### STORED DATA

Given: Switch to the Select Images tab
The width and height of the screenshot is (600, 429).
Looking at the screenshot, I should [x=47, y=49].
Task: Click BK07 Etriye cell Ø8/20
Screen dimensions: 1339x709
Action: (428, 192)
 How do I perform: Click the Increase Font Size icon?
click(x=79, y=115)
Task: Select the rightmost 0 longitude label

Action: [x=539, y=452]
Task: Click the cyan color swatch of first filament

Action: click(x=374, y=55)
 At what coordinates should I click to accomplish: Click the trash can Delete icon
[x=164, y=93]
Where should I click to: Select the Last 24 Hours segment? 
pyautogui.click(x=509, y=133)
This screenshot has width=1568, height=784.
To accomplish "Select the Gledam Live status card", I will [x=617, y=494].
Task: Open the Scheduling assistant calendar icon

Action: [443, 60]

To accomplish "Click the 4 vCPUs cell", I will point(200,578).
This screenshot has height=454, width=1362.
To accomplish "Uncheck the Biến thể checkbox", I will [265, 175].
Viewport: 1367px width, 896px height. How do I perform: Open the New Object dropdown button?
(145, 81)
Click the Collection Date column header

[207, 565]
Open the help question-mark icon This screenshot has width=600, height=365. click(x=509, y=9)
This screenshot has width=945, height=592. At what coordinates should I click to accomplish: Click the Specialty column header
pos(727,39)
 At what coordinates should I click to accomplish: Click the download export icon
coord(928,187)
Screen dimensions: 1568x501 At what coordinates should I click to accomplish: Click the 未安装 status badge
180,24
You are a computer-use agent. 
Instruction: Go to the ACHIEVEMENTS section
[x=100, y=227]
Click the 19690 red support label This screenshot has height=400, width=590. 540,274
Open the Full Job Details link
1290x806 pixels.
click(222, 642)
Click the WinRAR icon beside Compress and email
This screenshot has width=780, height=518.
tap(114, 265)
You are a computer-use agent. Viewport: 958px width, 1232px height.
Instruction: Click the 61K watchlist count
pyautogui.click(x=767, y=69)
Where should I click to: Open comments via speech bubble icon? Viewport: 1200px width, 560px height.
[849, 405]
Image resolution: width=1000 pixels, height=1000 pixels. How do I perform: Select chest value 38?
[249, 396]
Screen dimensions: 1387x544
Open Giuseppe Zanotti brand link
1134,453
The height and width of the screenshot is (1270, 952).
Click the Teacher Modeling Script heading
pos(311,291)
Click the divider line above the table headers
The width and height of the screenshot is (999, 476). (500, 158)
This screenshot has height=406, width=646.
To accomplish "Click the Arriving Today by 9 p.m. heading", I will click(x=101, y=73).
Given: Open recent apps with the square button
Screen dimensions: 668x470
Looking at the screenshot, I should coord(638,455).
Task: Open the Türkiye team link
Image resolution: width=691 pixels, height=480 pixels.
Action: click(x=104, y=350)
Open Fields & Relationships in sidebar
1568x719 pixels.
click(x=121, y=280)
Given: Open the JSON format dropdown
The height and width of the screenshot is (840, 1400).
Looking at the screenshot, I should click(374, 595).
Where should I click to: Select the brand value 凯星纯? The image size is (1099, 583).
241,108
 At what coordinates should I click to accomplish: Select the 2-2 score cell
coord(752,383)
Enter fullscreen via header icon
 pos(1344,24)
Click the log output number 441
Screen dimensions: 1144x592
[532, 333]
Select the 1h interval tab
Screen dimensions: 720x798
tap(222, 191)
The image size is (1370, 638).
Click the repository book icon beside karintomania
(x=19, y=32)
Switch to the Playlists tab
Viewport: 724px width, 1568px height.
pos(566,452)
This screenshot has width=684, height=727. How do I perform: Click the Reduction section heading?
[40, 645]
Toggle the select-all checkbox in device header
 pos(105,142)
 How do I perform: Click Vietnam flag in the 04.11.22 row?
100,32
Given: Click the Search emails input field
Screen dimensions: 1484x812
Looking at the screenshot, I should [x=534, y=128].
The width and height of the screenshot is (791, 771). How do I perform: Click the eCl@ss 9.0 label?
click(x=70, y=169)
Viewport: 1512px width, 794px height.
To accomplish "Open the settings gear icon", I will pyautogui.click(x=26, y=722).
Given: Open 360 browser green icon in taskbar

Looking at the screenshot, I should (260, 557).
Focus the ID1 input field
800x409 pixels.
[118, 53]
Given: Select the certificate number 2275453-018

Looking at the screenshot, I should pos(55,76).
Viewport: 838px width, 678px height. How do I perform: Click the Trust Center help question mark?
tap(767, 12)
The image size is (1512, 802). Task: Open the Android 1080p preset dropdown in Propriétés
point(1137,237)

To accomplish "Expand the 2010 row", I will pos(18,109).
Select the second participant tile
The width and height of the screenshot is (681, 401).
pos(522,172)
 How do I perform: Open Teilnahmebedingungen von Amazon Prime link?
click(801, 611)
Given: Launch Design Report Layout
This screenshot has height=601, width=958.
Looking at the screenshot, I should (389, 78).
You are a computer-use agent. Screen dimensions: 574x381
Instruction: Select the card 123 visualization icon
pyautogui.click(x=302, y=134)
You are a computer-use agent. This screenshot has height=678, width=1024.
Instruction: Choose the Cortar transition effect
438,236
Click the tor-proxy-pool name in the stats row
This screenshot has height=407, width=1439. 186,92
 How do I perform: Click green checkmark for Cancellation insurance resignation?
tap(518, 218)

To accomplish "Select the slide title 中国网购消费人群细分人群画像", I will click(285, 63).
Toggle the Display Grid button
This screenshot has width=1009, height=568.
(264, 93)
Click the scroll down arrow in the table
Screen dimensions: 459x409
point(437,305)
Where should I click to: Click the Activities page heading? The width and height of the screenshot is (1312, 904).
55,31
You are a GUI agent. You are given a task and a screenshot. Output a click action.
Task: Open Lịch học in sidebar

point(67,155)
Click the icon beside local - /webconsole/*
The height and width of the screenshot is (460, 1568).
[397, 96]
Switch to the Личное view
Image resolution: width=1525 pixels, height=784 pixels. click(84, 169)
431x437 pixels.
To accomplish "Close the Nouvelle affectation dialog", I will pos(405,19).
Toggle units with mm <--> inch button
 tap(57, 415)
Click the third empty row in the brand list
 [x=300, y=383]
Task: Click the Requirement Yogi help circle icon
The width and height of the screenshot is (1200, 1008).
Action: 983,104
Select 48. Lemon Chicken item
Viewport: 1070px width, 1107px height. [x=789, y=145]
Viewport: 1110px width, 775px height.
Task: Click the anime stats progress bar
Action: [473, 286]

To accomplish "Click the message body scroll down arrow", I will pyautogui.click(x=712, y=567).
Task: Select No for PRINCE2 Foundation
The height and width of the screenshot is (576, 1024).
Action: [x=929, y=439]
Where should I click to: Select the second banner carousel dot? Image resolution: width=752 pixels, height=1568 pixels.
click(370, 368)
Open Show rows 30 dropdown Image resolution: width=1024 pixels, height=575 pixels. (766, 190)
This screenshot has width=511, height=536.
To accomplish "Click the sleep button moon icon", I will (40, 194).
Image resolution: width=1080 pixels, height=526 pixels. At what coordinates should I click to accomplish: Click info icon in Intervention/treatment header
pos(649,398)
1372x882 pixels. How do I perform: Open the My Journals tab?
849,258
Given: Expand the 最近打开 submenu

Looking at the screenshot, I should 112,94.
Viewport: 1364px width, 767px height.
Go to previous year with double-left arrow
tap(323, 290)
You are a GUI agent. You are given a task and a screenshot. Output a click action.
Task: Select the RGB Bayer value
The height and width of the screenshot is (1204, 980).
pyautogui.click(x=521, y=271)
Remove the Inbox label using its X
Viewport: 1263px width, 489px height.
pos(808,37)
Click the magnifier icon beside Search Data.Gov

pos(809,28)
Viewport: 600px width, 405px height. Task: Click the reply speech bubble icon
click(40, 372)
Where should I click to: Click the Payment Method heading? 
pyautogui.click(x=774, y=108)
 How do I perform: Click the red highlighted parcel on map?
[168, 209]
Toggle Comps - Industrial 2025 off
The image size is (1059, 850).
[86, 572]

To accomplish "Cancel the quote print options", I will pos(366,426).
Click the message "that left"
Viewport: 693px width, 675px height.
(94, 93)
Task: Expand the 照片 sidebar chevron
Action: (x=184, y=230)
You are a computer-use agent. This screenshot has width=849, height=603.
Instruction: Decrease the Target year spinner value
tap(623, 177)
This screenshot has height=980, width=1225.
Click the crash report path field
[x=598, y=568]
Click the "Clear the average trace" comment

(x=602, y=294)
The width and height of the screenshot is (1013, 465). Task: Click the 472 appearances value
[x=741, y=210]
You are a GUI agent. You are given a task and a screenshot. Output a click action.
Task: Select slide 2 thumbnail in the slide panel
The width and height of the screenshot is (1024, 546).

### WHAT TO WORK ON
Copy the data word for word from its first line through the line that contains "pyautogui.click(x=509, y=133)", including that line.

### REPLY TO THE TASK
Given: Switch to the Select Images tab
The width and height of the screenshot is (600, 429).
Looking at the screenshot, I should [x=47, y=49].
Task: Click BK07 Etriye cell Ø8/20
Screen dimensions: 1339x709
Action: (428, 192)
 How do I perform: Click the Increase Font Size icon?
click(x=79, y=115)
Task: Select the rightmost 0 longitude label

Action: [x=539, y=452]
Task: Click the cyan color swatch of first filament

Action: click(x=374, y=55)
 At what coordinates should I click to accomplish: Click the trash can Delete icon
[x=164, y=93]
Where should I click to: Select the Last 24 Hours segment? 
pyautogui.click(x=509, y=133)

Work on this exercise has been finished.